Aufgaben>
A. Prüfen Sie, ob die folgenden Aussagen mit dem Lesetext über die Sozialversicherungen übereinstimmen. Antworten Sie jeweils mit Ja oder Nein, und belegen Sie Ihre Entscheidung mit den maßgeblichen Worten des Textes: (i) Die Bundesagentur für Arbeit erwartet in der Arbeitslosenversicherung für dieses Jahr einen Verlust von 30,5 Milliarden Euro. (ii) Würde der Nachholfaktor wieder eingesetzt, würden die Renten im Jahr 2021 gekürzt. (iii) Die Rentenversicherung ist die größte Sozialversicherung.
B. Führen Sie den Lesetext über die Sozialversicherungen im Anschluss an seinen letzten Satz weiter.

Lesetext>
____________________

Sozialversicherungen nicht überlasten

Die in der Krise steigenden Ausgaben der Sozialversicherungen haben einen stabilisierenden Effekt. Die ausgezahlten Leistungen fließen in den Wirtschaftskreislauf und wirken dem Abwärtstrend entgegen. Gleichzeitig können die steigenden Ausgaben zum Problem werden. So rechnet zum Beispiel die Bundesagentur für Arbeit durch die massive Zunahme von Kurzarbeit und die steigende Arbeitslosigkeit allein in der Arbeitslosenversicherung mit einem Verlust von 30,5 Milliarden Euro in diesem Jahr. Die Folge: steigende Bundeszuschüsse oder -kredite sowie steigende Beiträge – und damit steigende Arbeitskosten.

Und das nicht nur in der Arbeitslosenversicherung. In der größten Sozialversicherung, der Rentenversicherung, stellt sich die Frage, wie die Rentner an den Kosten der Krise zu beteiligen sind. Ein Weg wäre die Wiedereinsetzung des sogenannten Nachholfaktors.

Selbst bei einer solchen Wiedereinsetzung würde es im Jahr 2021 – aufgrund der Rentengarantie – keine Rentenkürzung, sondern lediglich eine Nullrunde für Rentner geben. Das wäre fair, denn schließlich müssen Beitrags- und Steuerzahler mit einem auf bis zu 20 Prozent steigenden Beitragssatz rechnen und mindestens mittelfristig die in der Corona-Krise aufgenommenen Schulden über die Steuern zurückzahlen. Die Folgen von Corona belasten damit die Beitrags- und Steuerzahler einseitig.

____________________

Das Material>
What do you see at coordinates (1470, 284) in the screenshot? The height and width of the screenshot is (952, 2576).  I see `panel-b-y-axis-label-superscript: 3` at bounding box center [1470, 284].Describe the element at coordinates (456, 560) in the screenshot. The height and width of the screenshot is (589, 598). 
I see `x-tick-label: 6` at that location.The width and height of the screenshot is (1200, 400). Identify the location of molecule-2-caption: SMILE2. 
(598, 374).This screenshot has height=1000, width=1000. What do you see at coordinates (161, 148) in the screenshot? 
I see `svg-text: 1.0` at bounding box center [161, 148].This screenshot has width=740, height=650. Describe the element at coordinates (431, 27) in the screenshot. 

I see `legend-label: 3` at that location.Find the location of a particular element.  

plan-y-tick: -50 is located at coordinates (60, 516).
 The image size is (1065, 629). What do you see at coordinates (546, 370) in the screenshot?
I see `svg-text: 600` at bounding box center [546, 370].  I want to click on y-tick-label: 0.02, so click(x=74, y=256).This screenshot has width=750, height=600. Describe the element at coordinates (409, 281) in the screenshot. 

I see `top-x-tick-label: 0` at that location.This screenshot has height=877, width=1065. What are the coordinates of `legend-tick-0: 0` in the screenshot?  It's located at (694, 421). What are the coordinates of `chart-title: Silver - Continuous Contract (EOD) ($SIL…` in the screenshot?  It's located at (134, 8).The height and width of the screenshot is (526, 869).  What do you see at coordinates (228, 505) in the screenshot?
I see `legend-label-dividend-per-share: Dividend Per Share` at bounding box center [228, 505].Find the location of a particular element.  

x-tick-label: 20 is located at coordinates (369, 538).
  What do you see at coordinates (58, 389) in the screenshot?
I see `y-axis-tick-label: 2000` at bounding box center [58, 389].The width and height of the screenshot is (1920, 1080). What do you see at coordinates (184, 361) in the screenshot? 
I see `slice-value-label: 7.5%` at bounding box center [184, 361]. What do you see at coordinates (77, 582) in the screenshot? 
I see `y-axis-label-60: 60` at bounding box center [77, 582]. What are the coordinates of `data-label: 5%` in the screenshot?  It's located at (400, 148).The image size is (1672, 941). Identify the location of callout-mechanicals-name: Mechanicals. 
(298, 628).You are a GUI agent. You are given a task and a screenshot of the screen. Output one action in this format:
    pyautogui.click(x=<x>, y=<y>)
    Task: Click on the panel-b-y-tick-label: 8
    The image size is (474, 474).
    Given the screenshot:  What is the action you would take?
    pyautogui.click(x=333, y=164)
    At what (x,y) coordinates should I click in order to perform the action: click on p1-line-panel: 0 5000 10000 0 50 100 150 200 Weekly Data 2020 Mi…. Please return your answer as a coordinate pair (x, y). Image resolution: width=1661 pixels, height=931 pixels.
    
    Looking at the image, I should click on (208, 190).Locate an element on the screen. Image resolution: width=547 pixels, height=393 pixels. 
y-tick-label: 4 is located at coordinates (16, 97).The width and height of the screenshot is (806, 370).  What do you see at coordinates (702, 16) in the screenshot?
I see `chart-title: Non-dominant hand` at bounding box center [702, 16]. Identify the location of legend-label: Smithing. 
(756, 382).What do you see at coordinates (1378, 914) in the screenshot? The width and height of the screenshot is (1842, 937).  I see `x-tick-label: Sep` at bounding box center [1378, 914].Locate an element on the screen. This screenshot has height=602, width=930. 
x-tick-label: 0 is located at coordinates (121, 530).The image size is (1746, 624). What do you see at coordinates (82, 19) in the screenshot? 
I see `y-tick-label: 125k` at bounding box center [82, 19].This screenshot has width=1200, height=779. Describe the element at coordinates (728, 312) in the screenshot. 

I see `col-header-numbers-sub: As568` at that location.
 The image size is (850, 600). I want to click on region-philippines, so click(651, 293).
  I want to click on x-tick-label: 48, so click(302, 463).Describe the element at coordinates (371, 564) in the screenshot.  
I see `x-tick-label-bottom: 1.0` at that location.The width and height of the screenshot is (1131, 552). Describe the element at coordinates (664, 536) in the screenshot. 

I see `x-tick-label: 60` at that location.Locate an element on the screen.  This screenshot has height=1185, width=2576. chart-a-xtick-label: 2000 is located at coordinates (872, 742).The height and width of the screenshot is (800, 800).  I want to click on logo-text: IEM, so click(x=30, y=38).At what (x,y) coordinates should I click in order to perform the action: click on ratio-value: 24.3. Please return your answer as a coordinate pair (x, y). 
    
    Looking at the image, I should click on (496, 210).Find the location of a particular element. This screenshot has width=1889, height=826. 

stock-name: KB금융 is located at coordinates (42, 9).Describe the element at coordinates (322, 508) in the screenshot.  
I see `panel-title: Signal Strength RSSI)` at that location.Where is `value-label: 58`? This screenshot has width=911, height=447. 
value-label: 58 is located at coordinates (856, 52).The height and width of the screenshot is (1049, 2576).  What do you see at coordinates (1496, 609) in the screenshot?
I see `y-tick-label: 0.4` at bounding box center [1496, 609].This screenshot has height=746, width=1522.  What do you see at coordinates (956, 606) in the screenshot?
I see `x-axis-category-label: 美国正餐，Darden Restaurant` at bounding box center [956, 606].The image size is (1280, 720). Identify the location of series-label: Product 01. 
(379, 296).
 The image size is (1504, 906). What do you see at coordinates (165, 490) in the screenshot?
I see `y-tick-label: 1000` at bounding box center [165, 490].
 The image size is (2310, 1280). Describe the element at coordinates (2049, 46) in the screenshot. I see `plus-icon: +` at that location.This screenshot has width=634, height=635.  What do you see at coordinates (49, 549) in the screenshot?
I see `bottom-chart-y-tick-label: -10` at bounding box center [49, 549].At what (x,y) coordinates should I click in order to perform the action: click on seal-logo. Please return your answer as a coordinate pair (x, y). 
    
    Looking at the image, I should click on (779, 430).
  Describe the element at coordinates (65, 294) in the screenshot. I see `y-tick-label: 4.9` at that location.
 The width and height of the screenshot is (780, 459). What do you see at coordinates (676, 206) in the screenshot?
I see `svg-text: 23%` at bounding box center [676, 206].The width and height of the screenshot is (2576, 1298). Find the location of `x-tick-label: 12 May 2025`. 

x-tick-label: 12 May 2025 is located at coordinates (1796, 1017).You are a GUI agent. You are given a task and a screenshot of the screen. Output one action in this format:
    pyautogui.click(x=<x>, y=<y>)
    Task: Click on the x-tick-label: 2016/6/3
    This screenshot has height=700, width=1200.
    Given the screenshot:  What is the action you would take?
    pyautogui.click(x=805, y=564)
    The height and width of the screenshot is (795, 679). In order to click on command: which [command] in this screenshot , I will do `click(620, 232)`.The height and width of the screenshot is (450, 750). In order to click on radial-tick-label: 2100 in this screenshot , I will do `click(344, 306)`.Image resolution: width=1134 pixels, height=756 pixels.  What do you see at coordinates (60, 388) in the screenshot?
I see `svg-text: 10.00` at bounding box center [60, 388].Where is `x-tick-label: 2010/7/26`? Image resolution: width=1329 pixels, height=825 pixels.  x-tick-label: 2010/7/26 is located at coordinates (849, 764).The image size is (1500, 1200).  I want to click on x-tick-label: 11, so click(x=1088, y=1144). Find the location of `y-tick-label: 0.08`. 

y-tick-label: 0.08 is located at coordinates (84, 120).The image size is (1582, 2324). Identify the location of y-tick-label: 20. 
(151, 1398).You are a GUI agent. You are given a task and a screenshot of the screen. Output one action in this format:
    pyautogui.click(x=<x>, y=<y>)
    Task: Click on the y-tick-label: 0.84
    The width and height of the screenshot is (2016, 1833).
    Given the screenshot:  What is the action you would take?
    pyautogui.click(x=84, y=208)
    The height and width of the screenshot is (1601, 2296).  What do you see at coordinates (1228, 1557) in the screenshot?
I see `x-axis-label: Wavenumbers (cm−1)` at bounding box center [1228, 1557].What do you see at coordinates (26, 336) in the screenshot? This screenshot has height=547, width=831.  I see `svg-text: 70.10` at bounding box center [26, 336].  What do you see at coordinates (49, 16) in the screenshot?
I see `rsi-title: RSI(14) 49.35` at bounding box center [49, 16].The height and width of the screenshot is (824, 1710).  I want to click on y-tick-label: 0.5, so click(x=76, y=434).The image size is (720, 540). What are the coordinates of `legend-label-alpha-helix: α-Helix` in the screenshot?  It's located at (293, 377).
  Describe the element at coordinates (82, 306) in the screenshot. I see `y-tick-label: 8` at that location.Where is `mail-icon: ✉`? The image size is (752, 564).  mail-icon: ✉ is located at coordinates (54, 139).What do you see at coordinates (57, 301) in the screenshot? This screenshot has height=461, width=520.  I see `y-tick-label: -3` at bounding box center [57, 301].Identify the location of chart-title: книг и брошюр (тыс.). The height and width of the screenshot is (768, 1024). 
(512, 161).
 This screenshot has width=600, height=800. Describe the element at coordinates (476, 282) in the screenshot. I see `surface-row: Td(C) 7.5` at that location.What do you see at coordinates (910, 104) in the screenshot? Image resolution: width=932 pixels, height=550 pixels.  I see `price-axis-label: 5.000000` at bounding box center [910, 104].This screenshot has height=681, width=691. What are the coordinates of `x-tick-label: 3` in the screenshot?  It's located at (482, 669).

____________________

Lösungen>
A.
(i) Ja: „allein in der Arbeitslosenversicherung mit einem Verlust von 30,5 Milliarden Euro in diesem Jahr“
(ii) Nein: „keine Rentenkürzung, sondern lediglich eine Nullrunde für Rentner“
(iii) Ja: „In der größten Sozialversicherung, der Rentenversicherung“

B.
Wenn nun der Nachholfaktor wieder gelten würde, würden Lasten solidarisch auf mehr Schultern verteilt. Denn dann würde, wenn krisenbedingt die Einkommen der Beitragszahler sinken, Rentenerhöhungen so lange ausgesetzt, bis sie wieder im Gleichschritt mit dem Einkommenswachstum sind. Unterbleibt eine solche Anpassung, hätte dies unmittelbare Konsequenzen für neue und bestehende Arbeitsplätze – steigende Arbeitskosten können den Aufschwung am Arbeitsmarkt bremsen.

Ähnlich negative Effekte hätten politische Lohnsteigerungen. Die von Gewerkschaften und Arbeitgebern besetzte Mindestlohnkommission sollte sich gegen politische Einmischungen beim Mindestlohn wehren.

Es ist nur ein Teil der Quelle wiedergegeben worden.